In 1911, Albert Evenepoel (1835–1911) bequeathed his formidable collection of Dutch earthenware to the Museum of Decorative and Industrial Art in his home town. This generosity was the culmination of a life dedicated to earthenware, and more specifically to the production of Delft in the seventeenth and eighteenth centuries.

Indeed, for over 40 years, the collector built a huge collection of ceramics in the family-run mansion where he lived on Rue Royale in Brussels. Unmarried, he shared his love for art with two of his brothers, Henri and Louis. Both of them helped him write the chapters on ceramics in the catalogue of the Retrospective Exhibition of Industrial Art held at the Palais du Cinquantenaire in 1888. Albert Evenepoel exhibited more than 150 items from his personal collection; besides earthenware from Brussels and other Belgian production centers, the vast majority of the items were Dutch.

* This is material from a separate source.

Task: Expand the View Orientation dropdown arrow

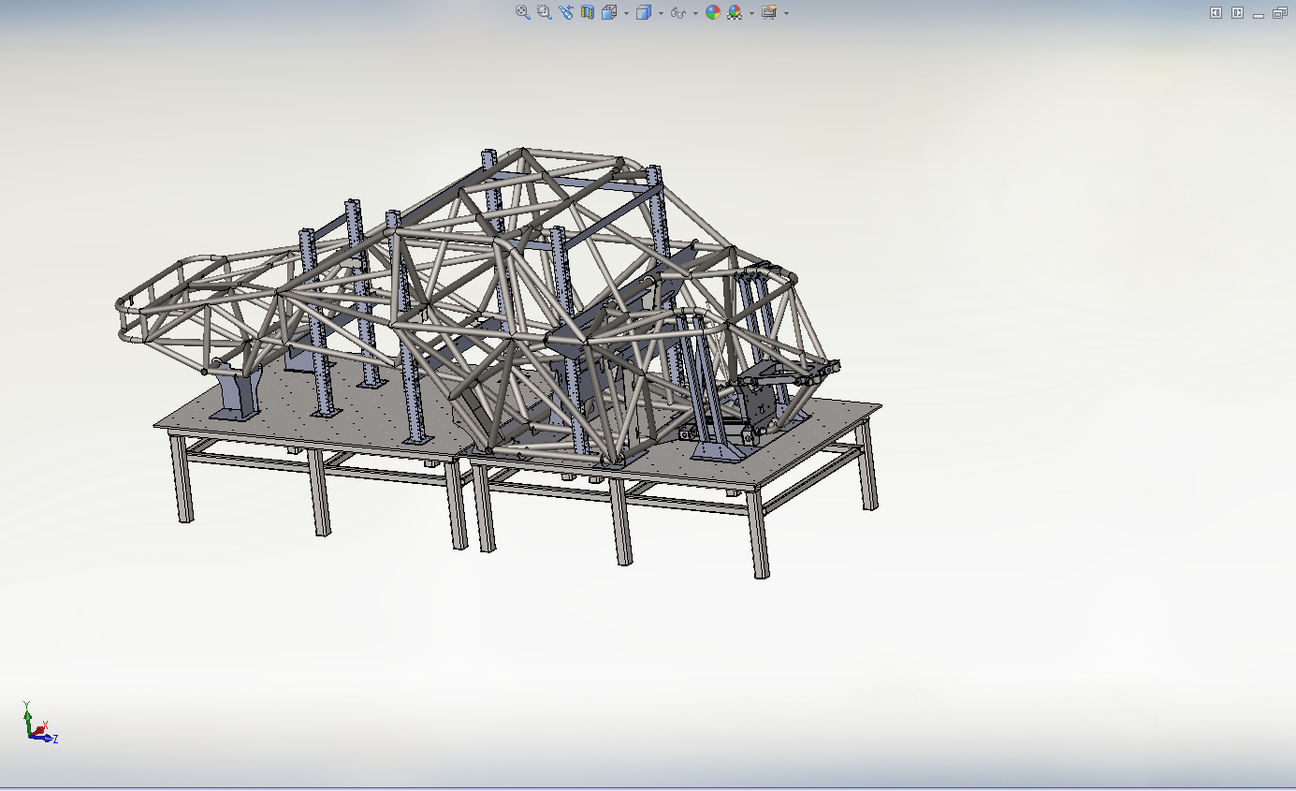Action: click(x=626, y=14)
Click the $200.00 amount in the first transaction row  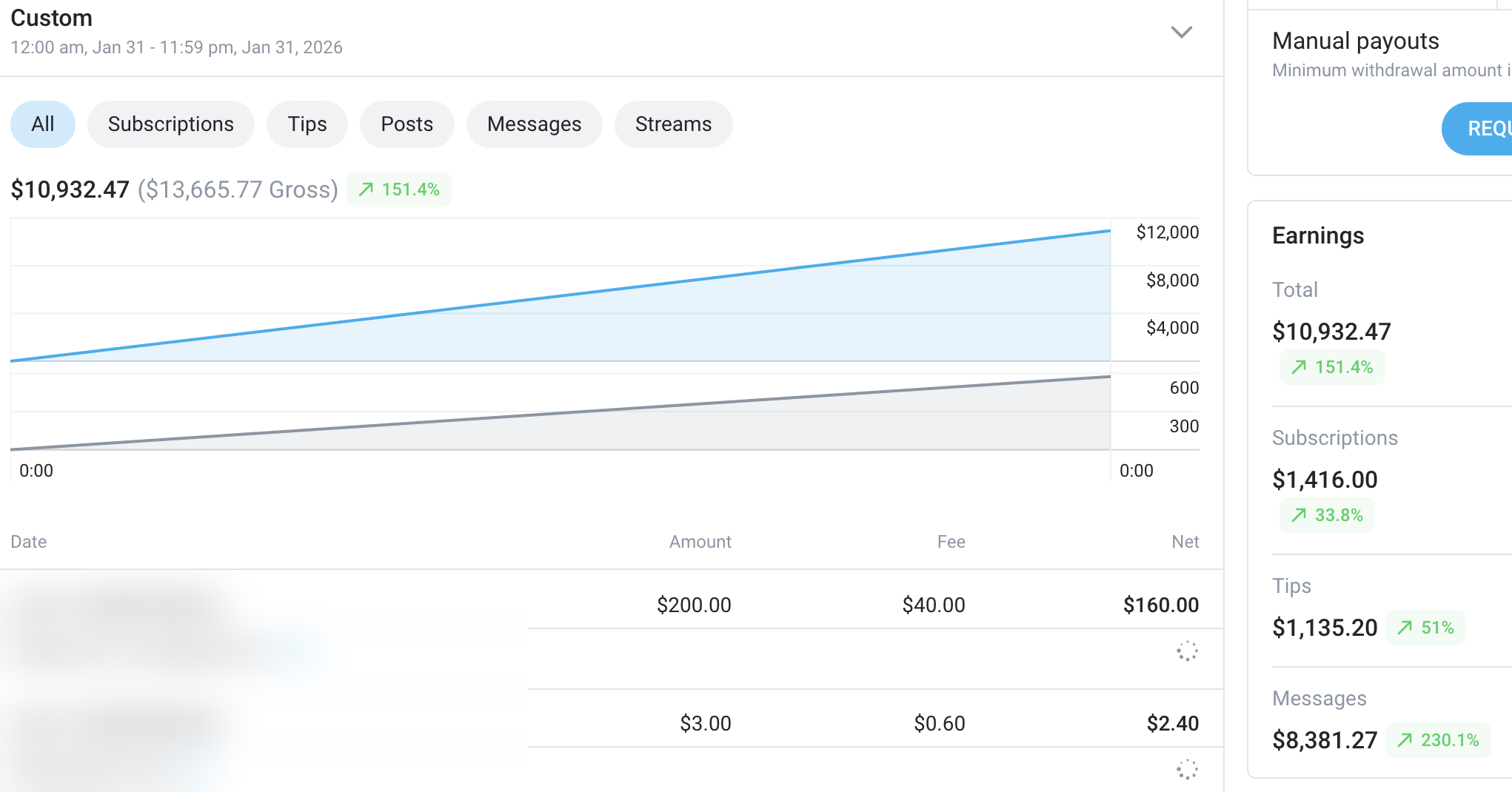pos(693,604)
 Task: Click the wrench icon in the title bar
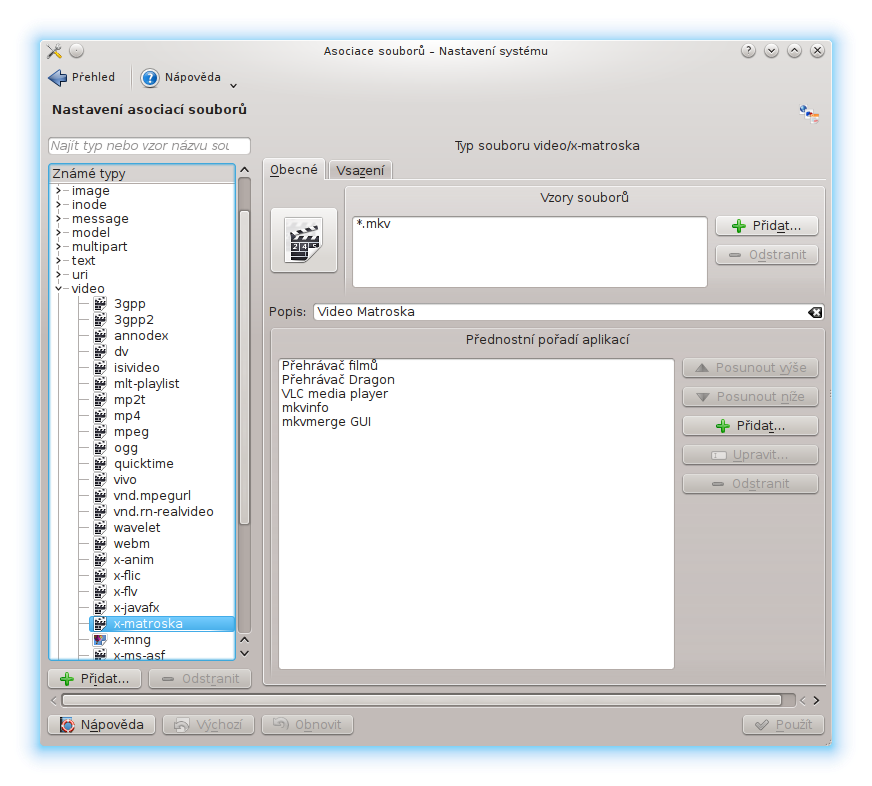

Although it is not known exactly when and under what circumstances Albert Evenepoel started collecting, archival documents show that from the 1870s onwards he regularly visited antique shops and bought (or had bought) his pieces of art in Brussels as well as in Paris, The Hague, London and Berlin. The notebooks in which he himself wrote the inventory of his Delft and Arnhem collection mention several important sales that took place in the late nineteenth century, for example involving Demmin, Dr. Mandl, Fétis, the Duke of Hamilton and Sierstopff.

At the dawn of the twentieth century, the Evenepoel collection was one of the largest collections of Dutch earthenware in the world, tracing the entire history of this technique in Delft in the seventeenth and eighteenth centuries. It includes plates, dishes, jugs, butter dishes and salt shakers of various shapes decorated in blue and white or polychrome, sometimes gilded, and inspired by Asian or European designs. There are also many decorative pieces like garnitures comprising several vases, flower vases, polychrome figurines, etc.

If the Evenepoel collection is so famous, this is mainly thanks to the earthenware with colored ground which is particularly rare. In addition to a beautiful assemblage of Black Delftware painted in various colors, the collection includes examples with olive and brown ground featuring a beautiful, Chinese-inspired yellow decoration – not to mention the imitations of Persian blueware of Nevers, the items with yellow ground and turquoise-green ground.

It also brings together an incredible collection of more than seventy decorative plates which are painted in blue or grand feu (high temperature) and petit feu (low temperature) colors.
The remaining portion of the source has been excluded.